Linked Data: What New Catalogers Need to Know

June 11, 2016 | Posted by endtoendpaper | Libraries , Technology

This post focuses on linked data and what new catalogers need to know. Catalogers working in technical services now are expected to adapt to changing and growing roles that require skills and knowledge outside of traditional OPAC cataloging duties. This can include metadata work, cataloging of unique digitally born items, and possibly even linked data initiatives.

I’m going to start out giving a very high-level explanation of linked data and the technological foundation for all linked data initiatives. Then I will move on and discuss linked data and libraries: why, how, and when. It is essential that all new catalogers have a good understanding of what linked data is, so they can recognize if and when their library needs to start their own local linked data initiatives.

The web is made up of files of various formats. Some of those files are text-based documents, such as html, pdf, or xml. Text files are what most web users actually access when they surf the web for information. But text-based documents do not account for all of files on the web. The web also contains data files. Data files can be commonly used file formats such as comma separated value files and tabular data, or a unique format created specifically for that file of information. Common types of data files put up on the web include scientific data and government provided data, such as the United States Census.

These files, both text and data, contain two general types of information: human readable information and machine-readable information. Human readable information is the stuff that matters to us. It is the information we opened that file to get: the actual intellectual content. Machine-readable information is the stuff that talks to your personal computer, the server it is hosted on, search engines like Google, and many other applications to tell those machines what do it with it.

Here is an example of six different related files that might be on the web: a library record of a print government document, a dataset on a project website, a peer-reviewed article through Wiley Publishing, a government technical report in SciTech Connect, a preprint article in a university repository, and a dataset in a discipline based repository. Any one of us could look at the human readable information in the files and understand exactly how these six files are related to one another. In this case, they all have something to do with the same government funded scientific project. Computers, and most importantly search engines like Google that we rely on to find what we are looking for, only have the machine readable information supplied to make connections between files on the web.
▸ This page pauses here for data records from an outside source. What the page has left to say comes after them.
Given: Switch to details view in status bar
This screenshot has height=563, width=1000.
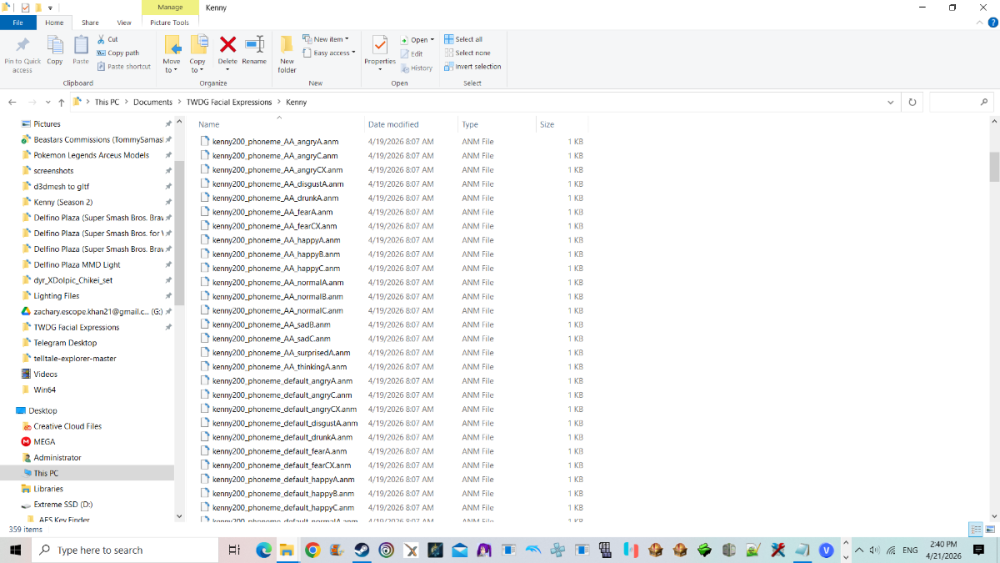Looking at the screenshot, I should [976, 529].
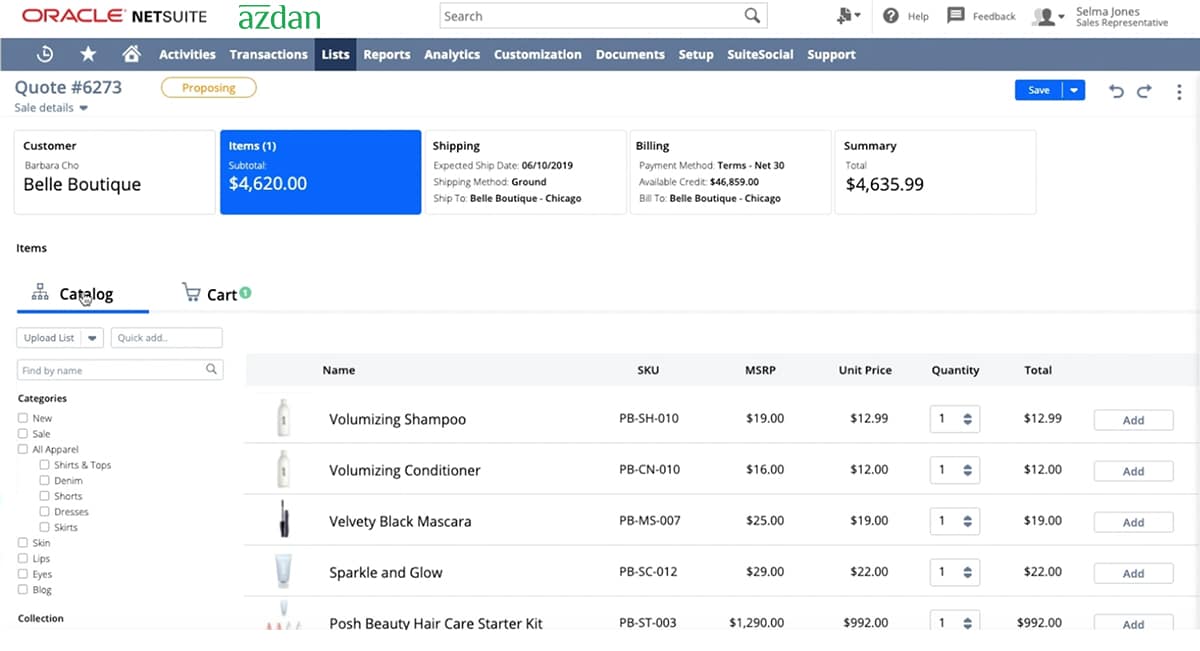Click the undo arrow icon

[x=1116, y=90]
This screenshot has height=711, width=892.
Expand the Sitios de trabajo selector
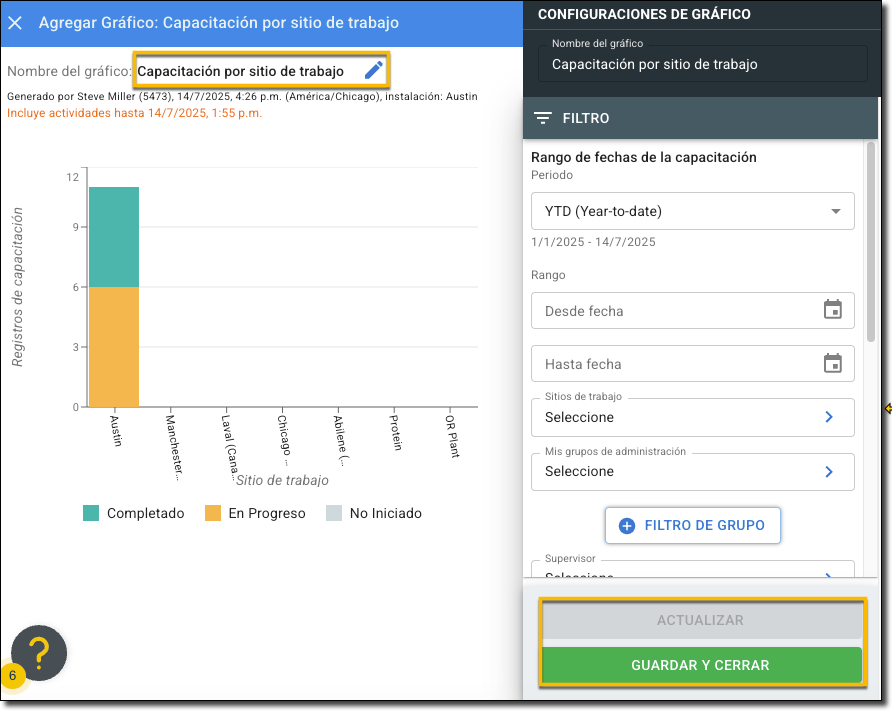click(692, 417)
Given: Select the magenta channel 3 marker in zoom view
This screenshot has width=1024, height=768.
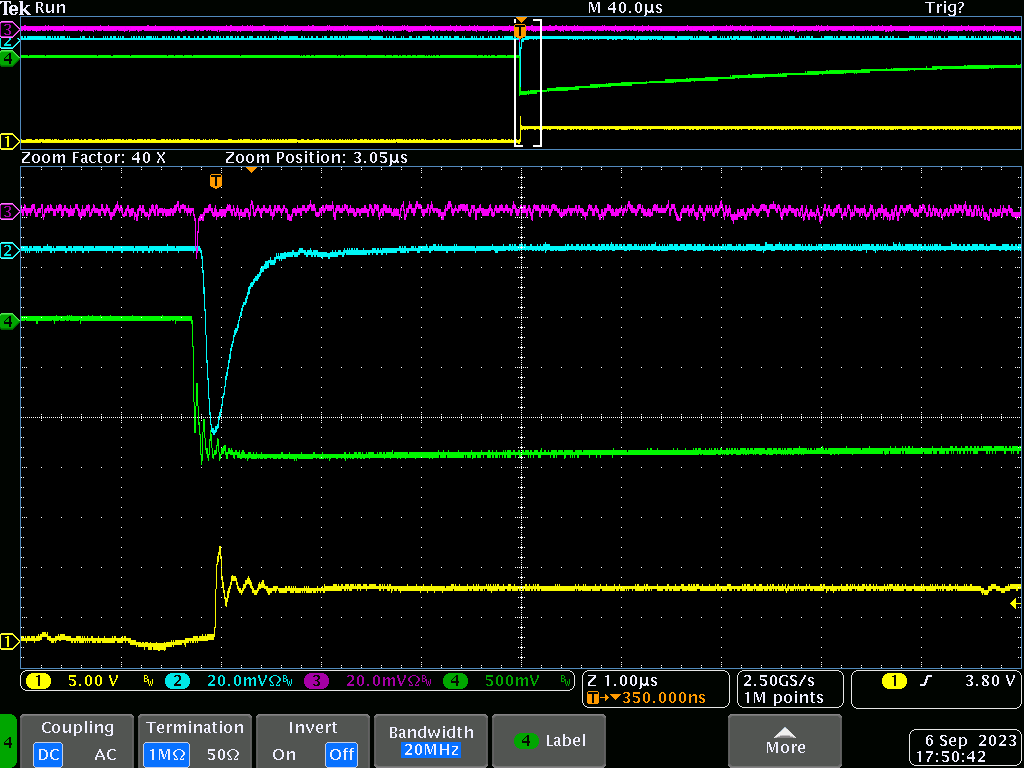Looking at the screenshot, I should pyautogui.click(x=9, y=211).
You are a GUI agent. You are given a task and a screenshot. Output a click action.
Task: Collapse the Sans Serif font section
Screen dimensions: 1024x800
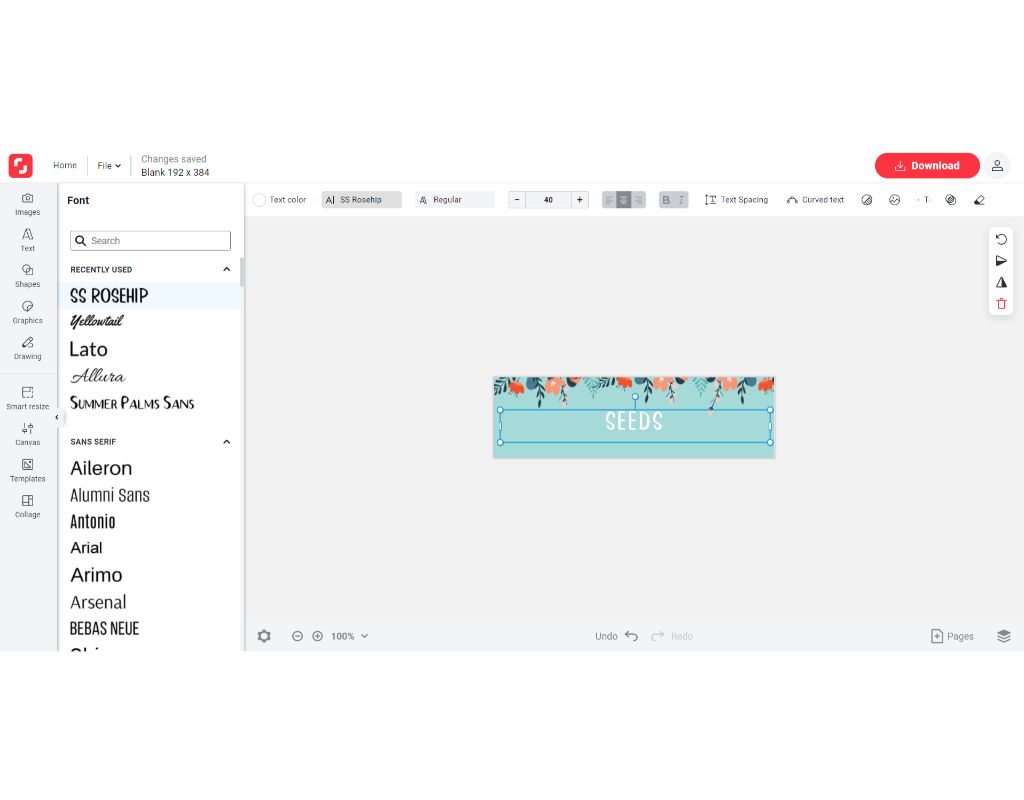(227, 441)
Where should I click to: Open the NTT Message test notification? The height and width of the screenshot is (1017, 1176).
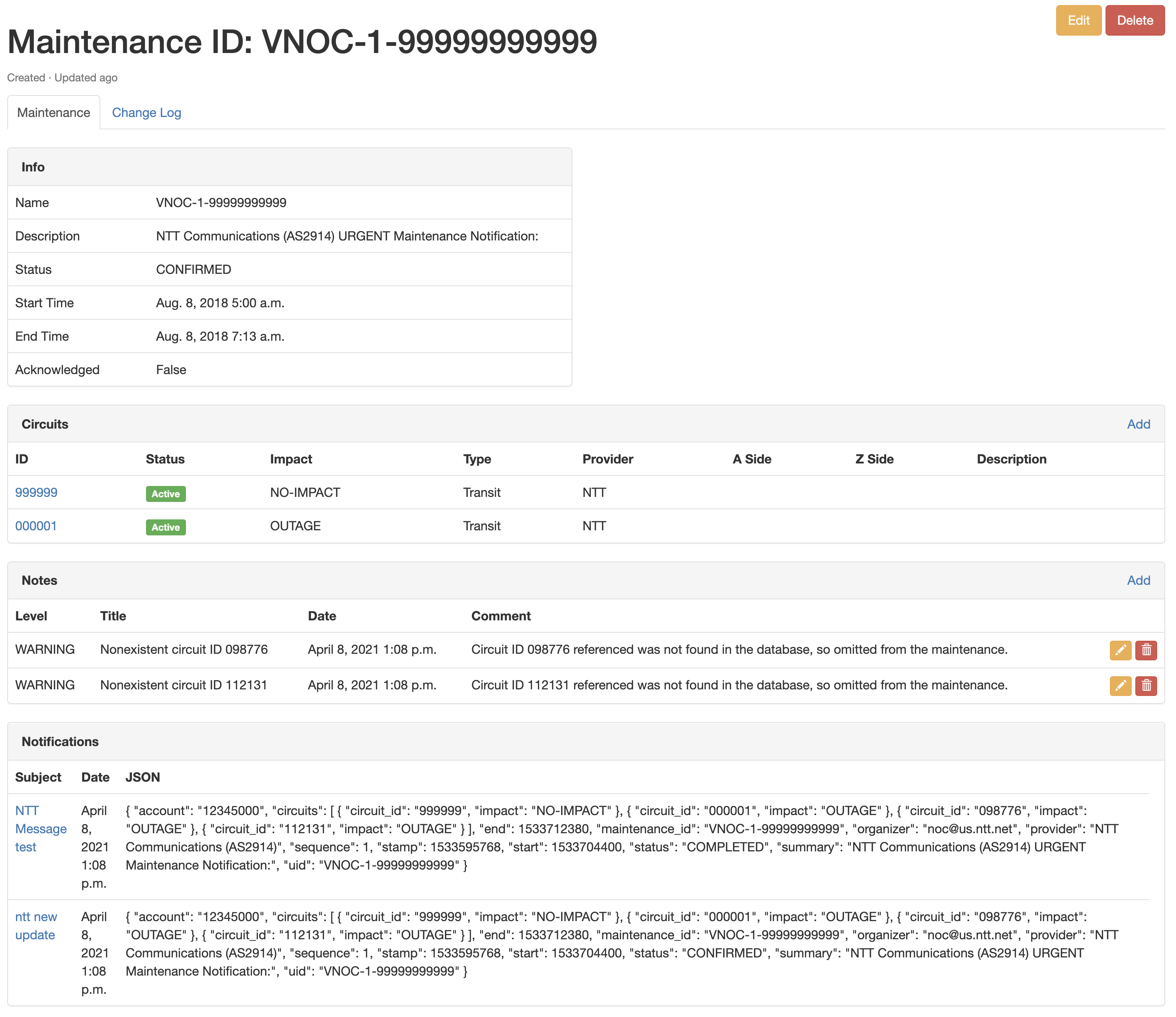(40, 828)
Overall, we do a good job making machine-readable information and search engine indexing possible for text documents. However, the same cannot be said for data. Because of this, most data available on the web remains siloed in its current location.

All linked data initiatives aim to improve machine-readable information so that computers can understand links between data files and enable better discovery and access to data as well as enable the creation of more interesting applications.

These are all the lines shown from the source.